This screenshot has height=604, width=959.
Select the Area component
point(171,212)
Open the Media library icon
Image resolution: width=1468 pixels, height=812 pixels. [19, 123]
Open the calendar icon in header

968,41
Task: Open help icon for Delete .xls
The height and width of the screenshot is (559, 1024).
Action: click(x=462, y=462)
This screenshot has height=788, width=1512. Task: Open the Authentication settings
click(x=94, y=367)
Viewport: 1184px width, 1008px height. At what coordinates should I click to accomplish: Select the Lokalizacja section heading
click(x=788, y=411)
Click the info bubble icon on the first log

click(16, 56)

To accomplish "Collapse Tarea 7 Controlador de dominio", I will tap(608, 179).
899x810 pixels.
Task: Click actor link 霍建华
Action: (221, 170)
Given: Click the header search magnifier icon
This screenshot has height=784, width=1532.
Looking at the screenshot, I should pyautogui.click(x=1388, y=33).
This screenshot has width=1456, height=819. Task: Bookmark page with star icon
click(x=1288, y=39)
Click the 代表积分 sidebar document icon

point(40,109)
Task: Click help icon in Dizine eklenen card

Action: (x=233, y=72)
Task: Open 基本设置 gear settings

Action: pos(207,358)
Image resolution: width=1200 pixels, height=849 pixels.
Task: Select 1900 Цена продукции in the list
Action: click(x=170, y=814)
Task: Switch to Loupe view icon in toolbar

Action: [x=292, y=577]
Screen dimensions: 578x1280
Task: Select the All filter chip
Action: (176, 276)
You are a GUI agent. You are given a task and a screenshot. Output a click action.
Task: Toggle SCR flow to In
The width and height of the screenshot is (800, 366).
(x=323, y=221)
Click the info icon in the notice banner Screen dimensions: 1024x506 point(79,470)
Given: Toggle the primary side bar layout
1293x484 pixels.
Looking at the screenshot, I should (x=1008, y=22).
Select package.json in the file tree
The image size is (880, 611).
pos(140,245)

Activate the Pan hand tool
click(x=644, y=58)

任务要求: 逐字输出从包含“Open the Media library icon”的那一行起，一直到包含“Action: click(x=462, y=462)”的那一行为止的所有行，首尾两行均包括在内。

问题解答:
Open the Media library icon
Image resolution: width=1468 pixels, height=812 pixels. [19, 123]
Open the calendar icon in header

968,41
Task: Open help icon for Delete .xls
The height and width of the screenshot is (559, 1024).
Action: click(x=462, y=462)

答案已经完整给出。